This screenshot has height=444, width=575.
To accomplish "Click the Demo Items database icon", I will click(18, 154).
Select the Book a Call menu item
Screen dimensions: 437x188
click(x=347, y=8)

■ ACTION ITEM: Set down the whole listing again. Keep every word as it is.

■ RESPONSE AREA:
This screenshot has height=444, width=575.
To accomplish "Click the Demo Items database icon", I will click(18, 154).
Select the Book a Call menu item
Screen dimensions: 437x188
click(x=347, y=8)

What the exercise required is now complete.